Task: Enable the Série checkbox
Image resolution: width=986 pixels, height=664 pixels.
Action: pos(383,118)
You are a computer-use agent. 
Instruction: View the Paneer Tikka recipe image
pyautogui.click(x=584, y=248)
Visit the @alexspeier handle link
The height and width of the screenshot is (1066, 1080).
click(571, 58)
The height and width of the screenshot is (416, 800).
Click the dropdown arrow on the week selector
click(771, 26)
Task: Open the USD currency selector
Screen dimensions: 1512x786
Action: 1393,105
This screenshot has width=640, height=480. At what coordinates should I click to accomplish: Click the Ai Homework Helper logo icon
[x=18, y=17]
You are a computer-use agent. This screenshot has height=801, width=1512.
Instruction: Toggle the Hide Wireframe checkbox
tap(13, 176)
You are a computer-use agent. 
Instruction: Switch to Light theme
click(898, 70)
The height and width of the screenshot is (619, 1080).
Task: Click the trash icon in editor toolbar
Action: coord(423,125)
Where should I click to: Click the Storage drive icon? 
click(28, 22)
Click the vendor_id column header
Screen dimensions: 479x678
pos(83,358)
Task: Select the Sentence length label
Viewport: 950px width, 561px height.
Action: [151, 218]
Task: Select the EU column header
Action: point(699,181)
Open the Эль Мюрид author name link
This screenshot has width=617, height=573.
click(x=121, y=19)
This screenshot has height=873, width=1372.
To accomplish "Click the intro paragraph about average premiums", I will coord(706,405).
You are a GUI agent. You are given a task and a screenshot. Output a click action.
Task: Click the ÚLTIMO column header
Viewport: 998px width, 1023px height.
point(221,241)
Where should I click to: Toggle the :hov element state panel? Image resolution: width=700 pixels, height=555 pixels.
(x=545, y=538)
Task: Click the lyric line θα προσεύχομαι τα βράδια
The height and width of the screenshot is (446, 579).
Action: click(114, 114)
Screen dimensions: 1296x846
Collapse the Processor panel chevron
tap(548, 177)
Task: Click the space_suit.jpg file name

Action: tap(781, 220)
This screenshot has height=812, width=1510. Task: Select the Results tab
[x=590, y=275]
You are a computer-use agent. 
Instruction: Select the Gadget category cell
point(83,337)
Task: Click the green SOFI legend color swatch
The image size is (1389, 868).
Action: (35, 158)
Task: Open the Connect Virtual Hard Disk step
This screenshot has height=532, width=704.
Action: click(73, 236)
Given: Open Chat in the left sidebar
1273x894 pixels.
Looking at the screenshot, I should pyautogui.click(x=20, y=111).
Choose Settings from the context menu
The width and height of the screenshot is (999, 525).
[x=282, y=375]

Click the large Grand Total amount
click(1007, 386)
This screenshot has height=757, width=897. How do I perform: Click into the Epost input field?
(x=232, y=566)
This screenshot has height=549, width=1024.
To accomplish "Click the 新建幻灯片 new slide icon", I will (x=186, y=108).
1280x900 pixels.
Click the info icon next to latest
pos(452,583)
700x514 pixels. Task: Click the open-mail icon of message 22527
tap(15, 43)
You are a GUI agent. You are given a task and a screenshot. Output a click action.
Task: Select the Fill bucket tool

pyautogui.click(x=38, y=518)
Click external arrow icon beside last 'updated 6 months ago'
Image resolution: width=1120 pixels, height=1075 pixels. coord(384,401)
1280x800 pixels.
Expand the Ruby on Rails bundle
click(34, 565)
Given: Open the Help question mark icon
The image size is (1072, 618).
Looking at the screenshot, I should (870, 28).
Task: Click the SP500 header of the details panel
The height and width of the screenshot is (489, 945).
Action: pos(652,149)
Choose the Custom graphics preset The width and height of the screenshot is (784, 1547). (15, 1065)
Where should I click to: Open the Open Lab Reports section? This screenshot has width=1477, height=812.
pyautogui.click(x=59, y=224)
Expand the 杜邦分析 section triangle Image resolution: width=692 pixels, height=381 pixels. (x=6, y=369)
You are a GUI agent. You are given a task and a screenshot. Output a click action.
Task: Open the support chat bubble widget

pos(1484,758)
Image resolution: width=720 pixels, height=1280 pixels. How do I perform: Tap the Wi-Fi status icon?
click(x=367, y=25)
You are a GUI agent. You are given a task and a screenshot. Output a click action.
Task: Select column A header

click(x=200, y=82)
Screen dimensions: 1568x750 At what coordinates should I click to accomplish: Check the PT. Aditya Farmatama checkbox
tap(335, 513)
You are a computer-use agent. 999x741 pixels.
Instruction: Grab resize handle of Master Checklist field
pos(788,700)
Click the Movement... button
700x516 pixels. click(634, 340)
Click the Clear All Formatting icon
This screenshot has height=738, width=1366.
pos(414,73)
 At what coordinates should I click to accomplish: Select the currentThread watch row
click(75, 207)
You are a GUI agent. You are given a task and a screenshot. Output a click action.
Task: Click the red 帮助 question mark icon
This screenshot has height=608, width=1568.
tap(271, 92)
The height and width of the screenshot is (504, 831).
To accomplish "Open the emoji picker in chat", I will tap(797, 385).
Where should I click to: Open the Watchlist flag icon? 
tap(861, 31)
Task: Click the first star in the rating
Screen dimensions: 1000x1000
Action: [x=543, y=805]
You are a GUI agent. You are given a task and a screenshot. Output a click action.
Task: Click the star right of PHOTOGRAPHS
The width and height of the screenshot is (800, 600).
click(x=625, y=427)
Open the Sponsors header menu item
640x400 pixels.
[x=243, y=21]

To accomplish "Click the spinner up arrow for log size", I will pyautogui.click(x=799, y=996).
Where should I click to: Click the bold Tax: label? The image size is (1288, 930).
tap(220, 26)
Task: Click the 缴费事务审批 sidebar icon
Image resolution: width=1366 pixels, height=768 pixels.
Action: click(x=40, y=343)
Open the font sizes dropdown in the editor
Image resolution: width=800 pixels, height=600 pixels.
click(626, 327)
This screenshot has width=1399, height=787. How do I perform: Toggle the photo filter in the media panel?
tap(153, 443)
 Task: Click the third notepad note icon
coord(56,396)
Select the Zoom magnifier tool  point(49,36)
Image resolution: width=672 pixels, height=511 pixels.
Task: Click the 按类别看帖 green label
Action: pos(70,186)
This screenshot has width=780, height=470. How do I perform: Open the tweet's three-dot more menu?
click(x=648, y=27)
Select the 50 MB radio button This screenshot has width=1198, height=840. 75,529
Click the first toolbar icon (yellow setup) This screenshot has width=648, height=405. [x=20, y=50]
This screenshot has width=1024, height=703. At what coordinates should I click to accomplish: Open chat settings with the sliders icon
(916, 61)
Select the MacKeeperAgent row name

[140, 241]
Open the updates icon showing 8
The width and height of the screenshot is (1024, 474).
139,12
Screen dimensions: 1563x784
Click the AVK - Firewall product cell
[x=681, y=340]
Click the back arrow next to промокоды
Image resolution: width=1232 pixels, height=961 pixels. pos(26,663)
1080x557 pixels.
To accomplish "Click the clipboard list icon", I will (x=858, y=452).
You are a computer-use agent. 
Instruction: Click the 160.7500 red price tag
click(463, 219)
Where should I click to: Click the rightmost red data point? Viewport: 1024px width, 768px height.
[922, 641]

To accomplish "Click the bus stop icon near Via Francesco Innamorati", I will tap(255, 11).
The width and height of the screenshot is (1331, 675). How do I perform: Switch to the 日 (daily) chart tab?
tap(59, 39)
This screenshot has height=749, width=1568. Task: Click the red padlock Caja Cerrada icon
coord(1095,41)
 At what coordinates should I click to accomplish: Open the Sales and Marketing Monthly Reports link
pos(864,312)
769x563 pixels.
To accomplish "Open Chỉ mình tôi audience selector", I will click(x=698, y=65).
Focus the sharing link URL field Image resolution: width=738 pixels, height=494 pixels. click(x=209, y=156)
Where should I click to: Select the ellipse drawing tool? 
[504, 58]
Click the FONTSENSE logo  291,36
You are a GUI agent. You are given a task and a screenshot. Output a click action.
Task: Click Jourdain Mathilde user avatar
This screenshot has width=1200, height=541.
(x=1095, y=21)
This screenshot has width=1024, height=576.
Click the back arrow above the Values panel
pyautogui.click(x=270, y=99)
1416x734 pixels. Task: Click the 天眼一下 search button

⁂

- **What the task requires**
Retrieve each line from the records above where the word "star" occurs.

- **Answer to the problem**
Task: Click the first star in the rating
Task: Click the star right of PHOTOGRAPHS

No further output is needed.